18L’apparence même du résultat correspond à la nature de son activité parvenue à cet aboutissement. Juste récompense d’une conception contre nature, cette créature est un avorton ; il n’appartient à aucun ordre de l’humanité, tenant de la femme par la beauté de sa chevelure et de ses dents, et d’un homme déjà vieux à la naissance, dont la peau ridée est tendue sur l’armature des muscles et des artères prêts à éclater sous cette enveloppe charnelle trop étroite. Le comble de l’horreur dans cette apparition est son regard dénué d’éclat, où l’œil se distingue à peine de l’orbite blanchâtre. Tandis que l’œil depuis une tradition très ancienne représente le miroir de l’âme, celui de cette créature ressemble à une ouverture sur le néant et la mort. C’est une caricature atroce du moment d’émerveillement que représente le premier regard jeté sur le monde par le nouveau-né. Si son créateur a voulu bousculer l’ordre des choses, la créature de la même façon sort de tout ordre reconnu parmi la race humaine.

L’ordre temporel bousculé

19Cet homme au corps de taille adulte voire gigantesque se trouve sur le seuil du monde sans temps de transition, car son créateur a non seulement bousculé le processus de la conception, mais aussi accéléré l’ordre temporel au point d’éliminer pratiquement la période de la gestation. Ce télescopage précède un deuxième raccourci, plus spectaculaire et plus lourd de conséquences pour la créature au corps adulte, abandonné dès la naissance par son créateur, mais ainsi contraint d’affronter le monde sans l’apprentissage normalement fourni au cours de l’enfance de tout être vivant.

L’ère originelle

20L’importance pour l’être créé par Frankenstein de cette période raccourcie mais primordiale dans l’ordre temporel est marquée par le terme employé pour l’évoquer lorsque la créature se livre aux révélations concernant la vie qu’il mène après avoir été abandonné par son créateur : « It is with considerable difficulty that I remember the original era of my being ». (C’est nous qui soulignons) (Ch. III, p. 99).

21L’ère originelle est la période de commencement de toutes choses.
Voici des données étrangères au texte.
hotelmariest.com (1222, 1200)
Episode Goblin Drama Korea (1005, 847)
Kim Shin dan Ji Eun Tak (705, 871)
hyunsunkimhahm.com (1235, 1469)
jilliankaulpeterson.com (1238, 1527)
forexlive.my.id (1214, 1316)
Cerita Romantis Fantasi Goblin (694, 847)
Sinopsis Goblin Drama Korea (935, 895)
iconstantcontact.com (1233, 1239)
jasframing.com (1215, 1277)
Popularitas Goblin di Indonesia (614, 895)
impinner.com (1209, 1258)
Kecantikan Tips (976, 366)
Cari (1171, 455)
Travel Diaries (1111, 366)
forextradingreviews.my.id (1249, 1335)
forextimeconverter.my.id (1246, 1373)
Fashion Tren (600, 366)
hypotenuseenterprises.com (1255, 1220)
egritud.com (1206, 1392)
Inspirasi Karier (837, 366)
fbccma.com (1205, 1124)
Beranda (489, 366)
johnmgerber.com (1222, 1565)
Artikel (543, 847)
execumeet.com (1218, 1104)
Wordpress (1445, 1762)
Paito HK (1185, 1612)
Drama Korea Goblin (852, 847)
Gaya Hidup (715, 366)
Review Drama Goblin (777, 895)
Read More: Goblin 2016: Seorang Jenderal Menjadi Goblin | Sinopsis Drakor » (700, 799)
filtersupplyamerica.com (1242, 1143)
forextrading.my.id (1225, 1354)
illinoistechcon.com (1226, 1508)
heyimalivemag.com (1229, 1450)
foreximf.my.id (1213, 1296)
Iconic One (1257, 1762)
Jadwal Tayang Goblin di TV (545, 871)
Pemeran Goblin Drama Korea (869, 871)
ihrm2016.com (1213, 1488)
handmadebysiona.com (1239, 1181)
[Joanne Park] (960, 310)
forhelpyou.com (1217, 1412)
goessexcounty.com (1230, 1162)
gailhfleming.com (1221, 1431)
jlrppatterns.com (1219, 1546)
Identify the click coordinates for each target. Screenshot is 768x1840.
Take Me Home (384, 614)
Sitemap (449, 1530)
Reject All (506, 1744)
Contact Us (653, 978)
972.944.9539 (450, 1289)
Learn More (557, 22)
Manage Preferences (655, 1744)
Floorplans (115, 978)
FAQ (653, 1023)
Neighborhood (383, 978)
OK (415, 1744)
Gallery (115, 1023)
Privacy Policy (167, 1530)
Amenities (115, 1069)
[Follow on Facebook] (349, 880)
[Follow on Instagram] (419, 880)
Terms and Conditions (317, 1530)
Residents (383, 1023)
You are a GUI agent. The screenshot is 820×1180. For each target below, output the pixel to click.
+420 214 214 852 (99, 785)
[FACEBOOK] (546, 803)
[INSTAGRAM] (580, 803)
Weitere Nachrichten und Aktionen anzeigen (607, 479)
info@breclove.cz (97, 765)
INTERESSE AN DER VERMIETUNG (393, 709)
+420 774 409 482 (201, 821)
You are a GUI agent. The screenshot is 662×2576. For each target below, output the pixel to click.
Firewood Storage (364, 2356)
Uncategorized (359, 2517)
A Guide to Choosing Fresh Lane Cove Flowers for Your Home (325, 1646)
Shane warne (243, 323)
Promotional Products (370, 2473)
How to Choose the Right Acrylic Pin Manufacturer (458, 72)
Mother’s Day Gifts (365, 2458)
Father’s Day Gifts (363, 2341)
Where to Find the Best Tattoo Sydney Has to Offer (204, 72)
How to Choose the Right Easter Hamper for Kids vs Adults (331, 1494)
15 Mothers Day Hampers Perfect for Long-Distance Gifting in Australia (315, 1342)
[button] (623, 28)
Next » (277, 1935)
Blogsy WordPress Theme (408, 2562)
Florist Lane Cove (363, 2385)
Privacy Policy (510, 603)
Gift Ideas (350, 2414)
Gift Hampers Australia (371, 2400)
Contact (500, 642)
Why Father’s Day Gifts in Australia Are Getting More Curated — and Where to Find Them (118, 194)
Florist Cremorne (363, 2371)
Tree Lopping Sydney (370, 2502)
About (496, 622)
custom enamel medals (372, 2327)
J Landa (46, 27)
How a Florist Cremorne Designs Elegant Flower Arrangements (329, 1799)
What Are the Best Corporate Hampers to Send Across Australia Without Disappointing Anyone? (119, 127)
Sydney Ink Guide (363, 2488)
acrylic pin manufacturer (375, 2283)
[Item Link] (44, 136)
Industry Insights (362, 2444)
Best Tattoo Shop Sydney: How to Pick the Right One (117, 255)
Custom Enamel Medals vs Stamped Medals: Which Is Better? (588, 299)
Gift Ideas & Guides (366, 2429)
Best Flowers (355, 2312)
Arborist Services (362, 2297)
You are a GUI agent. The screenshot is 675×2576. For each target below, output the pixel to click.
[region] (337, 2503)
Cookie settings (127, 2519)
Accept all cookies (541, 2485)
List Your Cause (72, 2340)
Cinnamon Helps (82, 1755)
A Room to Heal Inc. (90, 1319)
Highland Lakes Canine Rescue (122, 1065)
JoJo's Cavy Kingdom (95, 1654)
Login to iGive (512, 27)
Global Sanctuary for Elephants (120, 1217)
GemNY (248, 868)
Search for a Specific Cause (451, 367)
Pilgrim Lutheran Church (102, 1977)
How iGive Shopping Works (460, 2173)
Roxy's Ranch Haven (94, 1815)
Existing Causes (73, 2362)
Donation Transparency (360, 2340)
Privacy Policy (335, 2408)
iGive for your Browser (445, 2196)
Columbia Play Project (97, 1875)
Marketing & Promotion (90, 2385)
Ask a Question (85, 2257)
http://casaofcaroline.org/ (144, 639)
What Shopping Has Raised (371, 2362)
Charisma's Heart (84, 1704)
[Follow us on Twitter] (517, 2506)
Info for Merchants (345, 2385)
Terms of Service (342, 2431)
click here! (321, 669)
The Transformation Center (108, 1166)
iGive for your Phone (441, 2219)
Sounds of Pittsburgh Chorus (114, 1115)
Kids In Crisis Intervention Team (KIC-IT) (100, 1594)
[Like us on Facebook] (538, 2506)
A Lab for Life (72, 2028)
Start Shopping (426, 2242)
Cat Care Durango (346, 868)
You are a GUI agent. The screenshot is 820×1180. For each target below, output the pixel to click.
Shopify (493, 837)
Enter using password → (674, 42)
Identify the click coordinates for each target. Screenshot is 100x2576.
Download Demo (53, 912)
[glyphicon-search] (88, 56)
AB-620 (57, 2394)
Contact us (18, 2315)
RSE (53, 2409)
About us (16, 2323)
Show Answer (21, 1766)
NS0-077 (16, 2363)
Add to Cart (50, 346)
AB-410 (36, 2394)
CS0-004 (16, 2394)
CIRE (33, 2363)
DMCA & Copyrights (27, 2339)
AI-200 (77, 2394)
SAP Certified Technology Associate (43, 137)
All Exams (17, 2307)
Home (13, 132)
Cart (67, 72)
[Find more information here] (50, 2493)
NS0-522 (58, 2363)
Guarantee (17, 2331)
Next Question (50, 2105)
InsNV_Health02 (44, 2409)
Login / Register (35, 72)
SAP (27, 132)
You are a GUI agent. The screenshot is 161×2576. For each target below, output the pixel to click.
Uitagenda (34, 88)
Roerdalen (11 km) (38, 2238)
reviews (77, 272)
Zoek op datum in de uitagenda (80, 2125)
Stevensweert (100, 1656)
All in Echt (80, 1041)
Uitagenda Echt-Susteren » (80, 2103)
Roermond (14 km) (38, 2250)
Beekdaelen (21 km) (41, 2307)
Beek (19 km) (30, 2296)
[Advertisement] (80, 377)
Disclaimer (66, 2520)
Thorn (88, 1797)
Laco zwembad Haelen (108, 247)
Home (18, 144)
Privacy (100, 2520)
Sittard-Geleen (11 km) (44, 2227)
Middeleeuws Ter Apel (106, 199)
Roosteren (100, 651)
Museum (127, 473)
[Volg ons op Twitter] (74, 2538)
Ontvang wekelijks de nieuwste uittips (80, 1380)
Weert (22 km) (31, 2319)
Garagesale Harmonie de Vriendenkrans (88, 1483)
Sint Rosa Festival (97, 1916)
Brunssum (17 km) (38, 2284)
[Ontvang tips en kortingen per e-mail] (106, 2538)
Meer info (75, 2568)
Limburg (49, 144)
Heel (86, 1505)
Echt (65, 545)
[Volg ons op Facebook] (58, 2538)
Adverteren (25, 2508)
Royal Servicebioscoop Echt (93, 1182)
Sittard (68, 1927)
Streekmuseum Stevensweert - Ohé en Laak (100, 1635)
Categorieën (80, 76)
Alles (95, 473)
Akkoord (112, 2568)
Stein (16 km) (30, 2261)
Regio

Pour l’individu comme pour l’histoire, c’est un stade nécessaire et irremplaçable, riche de contenu et de signification. C’est d’autant plus le cas pour cet être né hors de l’ordre du monde, car c’est la seule période de sa vie où il parvient à s’insérer dans le temps naturel ordonné par les saisons et le flux de la nature. En effet, malgré les conditions exceptionnelles de sa mise au monde, voire de ses origines, cette créature possède bien un corps sensible capable de réagir aux conditions environnantes. Elle éprouve ainsi une multiplicité de sensations mêlées et perçues en un kaléidoscope d’impressions visuelles, tactiles, auditives et olfactives simultanées sans toutefois savoir distinguer entre elles et entre leurs effets au début. Peu à peu cependant grâce à son insertion dans la durée à l’intérieur du cycle journalier et diurne, ce sujet vierge d’expérience se rend compte du degré d’intensité de la lumière et de la chaleur et commence à différencier ses sensations : « Several changes of day and night passed […] When I began to distinguish my sensations from each other » (Ch. III, p. 100).

22Mais entre temps, éprouvé par le froid et les tiraillements de la faim et de la soif, c’est au cœur de la nuit et dans l’obscurité qu’il connaît pour ainsi dire le néant intérieur et extérieur : « I knew and could distinguish nothing » (Ch. III, p. 99).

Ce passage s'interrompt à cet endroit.